● Prompt
Reproduce the records below, swapping every instance of "Toggle" for "Flip" and leaving all other text unchanged.

● Source material
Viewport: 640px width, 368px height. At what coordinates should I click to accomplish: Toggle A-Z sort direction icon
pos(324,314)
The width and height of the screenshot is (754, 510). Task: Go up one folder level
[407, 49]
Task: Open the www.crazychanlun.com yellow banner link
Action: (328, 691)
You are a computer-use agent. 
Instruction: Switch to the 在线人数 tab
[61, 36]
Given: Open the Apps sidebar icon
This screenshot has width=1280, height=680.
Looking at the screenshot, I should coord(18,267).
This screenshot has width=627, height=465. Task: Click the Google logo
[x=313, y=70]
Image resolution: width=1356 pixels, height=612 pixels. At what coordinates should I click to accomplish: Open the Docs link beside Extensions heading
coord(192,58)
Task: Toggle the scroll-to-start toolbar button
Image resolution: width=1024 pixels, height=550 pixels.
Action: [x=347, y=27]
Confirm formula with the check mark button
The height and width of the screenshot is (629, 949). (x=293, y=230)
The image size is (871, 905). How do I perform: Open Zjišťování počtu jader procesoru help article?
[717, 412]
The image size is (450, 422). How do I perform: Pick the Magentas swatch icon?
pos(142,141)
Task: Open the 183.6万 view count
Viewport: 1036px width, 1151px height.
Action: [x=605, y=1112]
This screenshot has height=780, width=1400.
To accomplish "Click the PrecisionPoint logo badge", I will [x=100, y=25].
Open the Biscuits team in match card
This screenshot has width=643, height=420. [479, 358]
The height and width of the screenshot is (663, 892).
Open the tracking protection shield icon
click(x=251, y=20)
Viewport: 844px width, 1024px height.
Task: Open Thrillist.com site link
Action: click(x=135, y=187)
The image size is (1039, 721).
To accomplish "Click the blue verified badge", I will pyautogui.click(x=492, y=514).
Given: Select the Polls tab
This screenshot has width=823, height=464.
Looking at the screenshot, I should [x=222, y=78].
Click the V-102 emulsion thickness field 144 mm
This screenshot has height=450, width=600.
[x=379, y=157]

● Written reply
Viewport: 640px width, 368px height. At what coordinates should I click to accomplish: Flip A-Z sort direction icon
pos(324,314)
The width and height of the screenshot is (754, 510). Task: Go up one folder level
[407, 49]
Task: Open the www.crazychanlun.com yellow banner link
Action: (328, 691)
You are a computer-use agent. 
Instruction: Switch to the 在线人数 tab
[61, 36]
Given: Open the Apps sidebar icon
This screenshot has width=1280, height=680.
Looking at the screenshot, I should coord(18,267).
This screenshot has width=627, height=465. Task: Click the Google logo
[x=313, y=70]
Image resolution: width=1356 pixels, height=612 pixels. At what coordinates should I click to accomplish: Open the Docs link beside Extensions heading
coord(192,58)
Task: Flip the scroll-to-start toolbar button
Image resolution: width=1024 pixels, height=550 pixels.
Action: [x=347, y=27]
Confirm formula with the check mark button
The height and width of the screenshot is (629, 949). (x=293, y=230)
The image size is (871, 905). How do I perform: Open Zjišťování počtu jader procesoru help article?
[717, 412]
The image size is (450, 422). How do I perform: Pick the Magentas swatch icon?
pos(142,141)
Task: Open the 183.6万 view count
Viewport: 1036px width, 1151px height.
Action: [x=605, y=1112]
This screenshot has height=780, width=1400.
To accomplish "Click the PrecisionPoint logo badge", I will [x=100, y=25].
Open the Biscuits team in match card
This screenshot has width=643, height=420. [479, 358]
The height and width of the screenshot is (663, 892).
Open the tracking protection shield icon
click(x=251, y=20)
Viewport: 844px width, 1024px height.
Task: Open Thrillist.com site link
Action: click(x=135, y=187)
The image size is (1039, 721).
To accomplish "Click the blue verified badge", I will pyautogui.click(x=492, y=514).
Given: Select the Polls tab
This screenshot has width=823, height=464.
Looking at the screenshot, I should [x=222, y=78].
Click the V-102 emulsion thickness field 144 mm
This screenshot has height=450, width=600.
[x=379, y=157]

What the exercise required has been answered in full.